_Kutipan Dokumen_:
______

Cinta Tanah Air dalam Perspektif Islam

Ada empat landasan yang menguatkan alasan seorang muslim harus mencintai tanah air.

Dok istimewa
Ketua Bidang Pembinaan Jamaah, Majelis Tabligh PP Muhammadiyah, Hakimuddin Salim berbicara secara daring, di hadapan para WNI di Jepang yang tergabung dalam 14 komunitas muslim, seperti KMII Jepang, CICC, IPMI, dan Ruumu Ichi, Jumat malam (25/8/2023).
Red: Gita Amanda

REPUBLIKA.CO.ID, Seperti agenda musiman, silang pendapat seputar kewajiban mencintai tanah air bagi seorang Muslim selalu mewarnai momen HUT RI, termasuk pada perayaan yang ke-78. Sejumlah orang seolah tampak masih gemar mempertentangkan wawasan kebangsaan dengan ajaran agama.

Baca Juga


Respons atas hal itu sangat beragam. Ada yang menanggapinya secara tegas bahwa cinta terhadap tanah air berkaitan erat dengan keimanan seseorang, sebagaimana ungkapan hubbul wathan minal iman. Ada juga yang apatis sehingga berujung pada perasaan cinta yang setengah hati.

Atas kebingungan tersebut, Ketua Bidang Pembinaan Jamaah, Majelis Tabligh PP Muhammadiyah, Hakimuddin Salim, menawarkan alternatif jawaban. Dalam kajian yang diprakarsai oleh Pimpinan Cabang Istimewa (PCI) Aisyiyah dan Muhammadiyah Jepang, ia menyebutkan empat pilar yang dapat menguatkan alasan seorang muslim harus mencintai tanah airnya.

______

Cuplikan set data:
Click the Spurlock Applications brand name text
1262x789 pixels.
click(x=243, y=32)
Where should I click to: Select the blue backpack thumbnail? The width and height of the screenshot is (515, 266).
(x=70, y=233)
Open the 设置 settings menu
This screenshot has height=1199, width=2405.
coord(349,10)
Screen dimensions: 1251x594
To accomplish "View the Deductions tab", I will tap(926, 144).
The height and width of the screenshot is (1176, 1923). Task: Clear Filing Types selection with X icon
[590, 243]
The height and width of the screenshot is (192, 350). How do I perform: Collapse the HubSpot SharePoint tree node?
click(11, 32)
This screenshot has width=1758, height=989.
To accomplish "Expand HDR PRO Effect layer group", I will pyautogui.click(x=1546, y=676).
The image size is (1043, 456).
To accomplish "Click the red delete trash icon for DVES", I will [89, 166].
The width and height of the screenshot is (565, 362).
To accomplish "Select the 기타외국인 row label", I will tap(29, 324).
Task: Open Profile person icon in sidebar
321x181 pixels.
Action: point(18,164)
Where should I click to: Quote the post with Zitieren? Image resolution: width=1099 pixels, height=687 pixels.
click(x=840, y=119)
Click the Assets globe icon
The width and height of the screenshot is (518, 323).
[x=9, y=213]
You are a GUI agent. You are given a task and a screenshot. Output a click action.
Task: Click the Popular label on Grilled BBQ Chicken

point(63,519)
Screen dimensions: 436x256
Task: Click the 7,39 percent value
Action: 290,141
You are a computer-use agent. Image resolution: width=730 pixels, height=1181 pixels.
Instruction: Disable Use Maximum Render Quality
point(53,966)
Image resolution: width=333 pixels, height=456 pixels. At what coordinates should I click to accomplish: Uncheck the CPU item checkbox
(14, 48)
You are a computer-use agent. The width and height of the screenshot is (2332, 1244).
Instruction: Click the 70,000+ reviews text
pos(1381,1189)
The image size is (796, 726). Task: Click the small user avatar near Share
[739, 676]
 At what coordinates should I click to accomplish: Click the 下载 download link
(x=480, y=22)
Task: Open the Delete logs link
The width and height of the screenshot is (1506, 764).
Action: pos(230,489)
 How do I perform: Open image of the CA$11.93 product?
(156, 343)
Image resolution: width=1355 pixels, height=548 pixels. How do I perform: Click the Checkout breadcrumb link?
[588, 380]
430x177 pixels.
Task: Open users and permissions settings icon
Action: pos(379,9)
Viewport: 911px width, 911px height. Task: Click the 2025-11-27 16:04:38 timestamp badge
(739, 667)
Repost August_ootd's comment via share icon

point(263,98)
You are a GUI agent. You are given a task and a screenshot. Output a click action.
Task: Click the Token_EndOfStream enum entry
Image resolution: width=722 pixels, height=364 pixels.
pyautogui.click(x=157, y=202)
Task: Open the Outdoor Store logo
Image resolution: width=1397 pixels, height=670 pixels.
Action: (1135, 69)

______

_Daftar Tugas_:
- a) Tuliskan kembali tanpa perubahan bagian artikel tentang cinta tanah air mulai dari "Ada empat landasan" sampai dengan "Jumat malam (25/8/2023).".
- b) Menurut artikel tentang cinta tanah air, pihak mana yang memprakarsai kajian tempat Hakimuddin Salim menyebutkan empat pilar?
- c) Lanjutkan artikel tentang cinta tanah air, dimulai setelah kalimat terakhir yang ditampilkan.
Entri-entri tersebut diambil dari sumber yang berbeda.

_Kunci Jawaban_:
- a)
Ada empat landasan yang menguatkan alasan seorang muslim harus mencintai tanah air.

Dok istimewa
Ketua Bidang Pembinaan Jamaah, Majelis Tabligh PP Muhammadiyah, Hakimuddin Salim berbicara secara daring, di hadapan para WNI di Jepang yang tergabung dalam 14 komunitas muslim, seperti KMII Jepang, CICC, IPMI, dan Ruumu Ichi, Jumat malam (25/8/2023).

- b) Pimpinan Cabang Istimewa (PCI) Aisyiyah dan Muhammadiyah Jepang.

- c)
Pertama, kata Doktor Pendidikan Islam lulusan Universitas Islam Madinah, Arab Saudi, dengan predikat summa cum laude itu, fakta atau takdir Allah Swt bahwa Indonesia merupakan tempat lahir dan tumbuh-kembang seorang muslim. Kalaupun bukan negara kelahirannya, ia adalah tempat lahir para orang tua, sesepuh, dan leluhur umat Islam di Indonesia.

"Karena ada ikatan historis di mana Allah menakdirkan dan menetapkan kita lahir di Indonesia, sangat wajar, lumrah, dan manusiawi apabila kemudian tumbuh rasa cinta terhadap tanah air," tuturnya, secara daring, di hadapan para WNI di Jepang yang tergabung dalam 14 komunitas muslim, seperti KMII Jepang, CICC, IPMI, dan Ruumu Ichi, Jumat malam (25/8/2023) lalu.

Dalam istilah populer, rasa cinta terhadap tanah air itu yang seperti itu dinamakan wathaniyatul hanin atau nasionalisme yang berdasarkan kecintaan terhadap tanah leluhur. Hal itu dapat diumpamakan seperti Rasulullah yang sangat mencintai Makkah alMukarramah.

"Saat kaumnya mengusir Rasul dari Makkah ke Madinah, beliau masih sangat rindu akan Makkah karena di sana merupakan tempat lahir dan tumbuh-kembang beliau," ujarnya.

Kedua, tutur Hakimuddin Salim, landasan yang dapat menebalkan alasan kita cinta terhadap tanah air adalah tugas yang diberikan Allah Swt kepada manusia sebagai khalifatullah. Setiap muslim adalah wakil Allah di muka bumi yang bertanggung jawab untuk menjaga dan memakmurkan dunia.

Hal itu termasuk juga upaya menjaga dan melestarikan tanah air sesuai dengan kemampuan masing-masing. Apalagi prioritas seorang muslim dalam menebar kebaikan adalah memulainya dari lingkungan yang terdekat.

"Oleh karena itu, landasan utama cinta terhadap tanah air adalah peran kita sebagai khalifatullah yang memakmurkan Indonesia," ucap Hakimuddin Salim yang disebut sebagai Doktor Pendidikan Islam pertama dari Asia Tenggara di kampus-kampus Saudi.

Ketiga, ungkapnya, landasan seorang muslim mencintai tanah airnya adalah karena Indonesia merupakan ladang dakwah atau ardhu dakwah. Seorang muslim harus menjadikan tanah airnya sebagai objek dakwah karena ia bertanggung jawab atas keislamannya.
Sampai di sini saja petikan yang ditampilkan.